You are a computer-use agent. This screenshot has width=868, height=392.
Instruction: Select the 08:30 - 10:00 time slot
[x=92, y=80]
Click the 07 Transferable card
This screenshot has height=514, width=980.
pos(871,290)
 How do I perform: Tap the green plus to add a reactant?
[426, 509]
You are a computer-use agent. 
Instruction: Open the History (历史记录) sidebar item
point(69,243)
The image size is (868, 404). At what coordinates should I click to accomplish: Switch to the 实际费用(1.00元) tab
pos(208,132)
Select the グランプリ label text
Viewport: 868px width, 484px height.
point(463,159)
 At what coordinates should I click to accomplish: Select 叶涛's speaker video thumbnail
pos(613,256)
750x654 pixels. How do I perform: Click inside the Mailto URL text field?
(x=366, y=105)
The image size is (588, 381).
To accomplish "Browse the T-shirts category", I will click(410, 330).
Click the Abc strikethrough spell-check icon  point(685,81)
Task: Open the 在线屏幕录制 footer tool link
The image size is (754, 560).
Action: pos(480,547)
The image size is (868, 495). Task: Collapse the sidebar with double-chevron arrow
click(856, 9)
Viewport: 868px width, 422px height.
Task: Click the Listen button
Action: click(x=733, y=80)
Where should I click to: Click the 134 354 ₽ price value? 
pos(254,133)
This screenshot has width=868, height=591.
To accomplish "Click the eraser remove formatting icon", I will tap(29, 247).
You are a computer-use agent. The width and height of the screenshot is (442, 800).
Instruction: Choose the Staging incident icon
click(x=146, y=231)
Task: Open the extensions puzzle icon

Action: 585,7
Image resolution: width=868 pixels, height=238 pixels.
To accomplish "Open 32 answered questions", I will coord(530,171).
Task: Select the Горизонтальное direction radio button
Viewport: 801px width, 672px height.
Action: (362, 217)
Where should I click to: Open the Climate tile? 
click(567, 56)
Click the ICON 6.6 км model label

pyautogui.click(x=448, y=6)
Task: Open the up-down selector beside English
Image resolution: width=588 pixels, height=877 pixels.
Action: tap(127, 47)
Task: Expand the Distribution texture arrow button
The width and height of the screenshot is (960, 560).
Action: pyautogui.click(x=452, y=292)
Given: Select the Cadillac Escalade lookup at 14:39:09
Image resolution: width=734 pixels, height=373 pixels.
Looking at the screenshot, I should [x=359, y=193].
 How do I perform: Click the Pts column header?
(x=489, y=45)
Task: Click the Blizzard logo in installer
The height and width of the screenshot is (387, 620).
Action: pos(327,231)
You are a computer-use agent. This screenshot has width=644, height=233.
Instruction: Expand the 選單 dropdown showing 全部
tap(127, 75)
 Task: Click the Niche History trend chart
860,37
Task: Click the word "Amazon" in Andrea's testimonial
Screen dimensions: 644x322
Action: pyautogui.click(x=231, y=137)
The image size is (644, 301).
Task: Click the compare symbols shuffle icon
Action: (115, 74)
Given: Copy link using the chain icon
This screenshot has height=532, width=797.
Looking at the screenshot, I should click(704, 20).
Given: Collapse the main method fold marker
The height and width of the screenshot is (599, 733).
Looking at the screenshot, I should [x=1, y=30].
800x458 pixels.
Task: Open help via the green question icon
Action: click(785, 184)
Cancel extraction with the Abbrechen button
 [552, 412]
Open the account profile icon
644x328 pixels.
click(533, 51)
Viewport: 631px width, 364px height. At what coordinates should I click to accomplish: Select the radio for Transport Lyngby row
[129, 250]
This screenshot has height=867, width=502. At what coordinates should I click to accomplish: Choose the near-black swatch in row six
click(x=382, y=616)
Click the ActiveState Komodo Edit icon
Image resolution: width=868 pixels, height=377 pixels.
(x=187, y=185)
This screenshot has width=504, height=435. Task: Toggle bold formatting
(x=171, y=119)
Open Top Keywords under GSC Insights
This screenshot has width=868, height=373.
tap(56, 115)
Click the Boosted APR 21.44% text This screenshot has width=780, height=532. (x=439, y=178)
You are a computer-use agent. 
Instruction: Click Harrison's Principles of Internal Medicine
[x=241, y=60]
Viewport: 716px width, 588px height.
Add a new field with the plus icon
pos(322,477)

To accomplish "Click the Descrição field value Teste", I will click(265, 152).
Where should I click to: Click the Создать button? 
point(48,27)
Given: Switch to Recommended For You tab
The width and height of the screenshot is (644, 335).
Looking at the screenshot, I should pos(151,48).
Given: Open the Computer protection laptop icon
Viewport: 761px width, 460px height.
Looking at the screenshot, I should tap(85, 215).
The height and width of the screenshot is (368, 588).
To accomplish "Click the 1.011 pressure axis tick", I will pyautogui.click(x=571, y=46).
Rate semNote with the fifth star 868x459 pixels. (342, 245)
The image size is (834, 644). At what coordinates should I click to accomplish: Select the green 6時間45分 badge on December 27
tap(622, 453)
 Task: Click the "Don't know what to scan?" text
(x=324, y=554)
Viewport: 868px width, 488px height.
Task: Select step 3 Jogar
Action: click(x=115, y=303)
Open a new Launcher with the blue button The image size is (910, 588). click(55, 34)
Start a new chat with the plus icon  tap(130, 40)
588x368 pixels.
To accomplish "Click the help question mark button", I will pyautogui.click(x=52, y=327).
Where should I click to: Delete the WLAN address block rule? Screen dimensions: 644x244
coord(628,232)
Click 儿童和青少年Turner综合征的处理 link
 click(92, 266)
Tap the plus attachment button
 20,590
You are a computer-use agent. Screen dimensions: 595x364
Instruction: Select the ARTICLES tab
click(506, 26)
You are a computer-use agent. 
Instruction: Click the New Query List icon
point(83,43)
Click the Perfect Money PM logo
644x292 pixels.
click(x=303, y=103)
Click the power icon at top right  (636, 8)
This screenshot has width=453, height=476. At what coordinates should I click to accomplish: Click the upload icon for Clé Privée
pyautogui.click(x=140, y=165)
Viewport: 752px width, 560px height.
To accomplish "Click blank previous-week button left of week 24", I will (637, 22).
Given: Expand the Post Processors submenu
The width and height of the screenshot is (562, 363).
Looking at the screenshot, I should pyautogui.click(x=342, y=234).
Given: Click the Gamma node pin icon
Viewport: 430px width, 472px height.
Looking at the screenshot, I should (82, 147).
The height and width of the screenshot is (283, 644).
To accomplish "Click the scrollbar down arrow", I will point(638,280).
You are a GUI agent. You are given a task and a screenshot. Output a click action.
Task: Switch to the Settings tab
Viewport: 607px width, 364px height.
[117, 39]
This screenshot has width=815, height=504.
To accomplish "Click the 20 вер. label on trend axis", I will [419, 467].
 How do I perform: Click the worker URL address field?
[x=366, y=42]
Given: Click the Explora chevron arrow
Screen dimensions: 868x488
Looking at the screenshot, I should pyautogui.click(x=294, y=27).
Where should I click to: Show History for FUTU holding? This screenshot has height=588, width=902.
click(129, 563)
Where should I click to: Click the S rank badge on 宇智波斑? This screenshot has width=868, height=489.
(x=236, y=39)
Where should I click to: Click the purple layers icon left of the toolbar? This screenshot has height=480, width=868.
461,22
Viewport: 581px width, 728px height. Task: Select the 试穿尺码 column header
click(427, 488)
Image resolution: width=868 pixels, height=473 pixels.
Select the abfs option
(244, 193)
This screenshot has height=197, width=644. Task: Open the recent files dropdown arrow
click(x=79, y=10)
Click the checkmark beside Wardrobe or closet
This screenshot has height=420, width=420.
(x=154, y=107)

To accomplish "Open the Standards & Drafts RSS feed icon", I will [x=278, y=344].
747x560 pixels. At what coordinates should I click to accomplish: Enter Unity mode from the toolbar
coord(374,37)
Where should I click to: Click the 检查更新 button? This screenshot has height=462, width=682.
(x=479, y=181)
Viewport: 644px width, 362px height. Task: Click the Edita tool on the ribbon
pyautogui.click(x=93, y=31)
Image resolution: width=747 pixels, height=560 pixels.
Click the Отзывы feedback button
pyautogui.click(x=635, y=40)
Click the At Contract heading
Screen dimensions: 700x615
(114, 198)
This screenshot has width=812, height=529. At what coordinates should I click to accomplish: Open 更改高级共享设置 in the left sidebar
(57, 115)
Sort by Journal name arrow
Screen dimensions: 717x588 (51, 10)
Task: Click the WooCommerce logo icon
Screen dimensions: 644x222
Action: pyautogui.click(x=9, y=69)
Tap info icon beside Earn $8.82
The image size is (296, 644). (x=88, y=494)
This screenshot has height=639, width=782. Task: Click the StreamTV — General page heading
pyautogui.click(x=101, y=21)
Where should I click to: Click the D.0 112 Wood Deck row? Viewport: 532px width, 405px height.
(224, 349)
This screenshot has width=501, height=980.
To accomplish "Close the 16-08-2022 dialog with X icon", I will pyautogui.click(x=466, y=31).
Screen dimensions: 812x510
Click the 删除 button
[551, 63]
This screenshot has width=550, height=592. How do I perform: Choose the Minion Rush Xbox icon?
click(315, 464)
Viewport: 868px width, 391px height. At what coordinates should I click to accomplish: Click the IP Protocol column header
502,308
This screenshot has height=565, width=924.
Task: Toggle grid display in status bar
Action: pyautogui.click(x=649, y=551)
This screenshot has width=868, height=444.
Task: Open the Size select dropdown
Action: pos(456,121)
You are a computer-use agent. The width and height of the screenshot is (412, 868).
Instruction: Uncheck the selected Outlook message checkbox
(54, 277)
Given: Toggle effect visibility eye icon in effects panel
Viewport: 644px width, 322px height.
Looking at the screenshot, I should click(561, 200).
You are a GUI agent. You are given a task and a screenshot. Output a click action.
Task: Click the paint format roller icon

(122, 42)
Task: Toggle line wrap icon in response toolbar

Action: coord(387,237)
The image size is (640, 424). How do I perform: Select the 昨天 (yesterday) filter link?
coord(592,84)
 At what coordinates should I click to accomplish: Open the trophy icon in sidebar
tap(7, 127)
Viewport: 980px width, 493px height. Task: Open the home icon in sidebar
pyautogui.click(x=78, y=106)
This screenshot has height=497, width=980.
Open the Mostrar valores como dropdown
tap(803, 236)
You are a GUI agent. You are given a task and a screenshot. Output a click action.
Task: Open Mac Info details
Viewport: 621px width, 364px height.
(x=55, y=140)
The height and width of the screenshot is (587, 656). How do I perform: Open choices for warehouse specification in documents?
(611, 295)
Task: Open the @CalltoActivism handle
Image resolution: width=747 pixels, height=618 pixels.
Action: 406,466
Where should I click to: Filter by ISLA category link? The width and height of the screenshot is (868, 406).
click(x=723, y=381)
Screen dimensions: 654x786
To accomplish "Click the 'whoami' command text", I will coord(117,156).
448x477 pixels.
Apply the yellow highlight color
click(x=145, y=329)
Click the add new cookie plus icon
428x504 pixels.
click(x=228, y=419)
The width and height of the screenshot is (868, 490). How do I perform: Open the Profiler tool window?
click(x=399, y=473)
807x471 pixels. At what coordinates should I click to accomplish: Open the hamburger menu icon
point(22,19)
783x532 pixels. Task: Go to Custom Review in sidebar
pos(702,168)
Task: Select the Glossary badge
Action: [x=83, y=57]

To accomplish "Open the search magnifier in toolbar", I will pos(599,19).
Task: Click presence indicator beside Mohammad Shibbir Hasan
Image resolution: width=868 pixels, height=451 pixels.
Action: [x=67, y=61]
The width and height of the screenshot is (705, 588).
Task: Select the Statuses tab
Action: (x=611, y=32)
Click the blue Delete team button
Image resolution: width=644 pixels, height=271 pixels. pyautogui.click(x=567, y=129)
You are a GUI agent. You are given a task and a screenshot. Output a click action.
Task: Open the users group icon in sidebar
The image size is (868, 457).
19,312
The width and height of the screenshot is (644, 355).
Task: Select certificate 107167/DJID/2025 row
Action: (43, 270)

→ What you will do
The answer is a single number: how many lines in the data above hold the string "axis".

→ Output for this task
2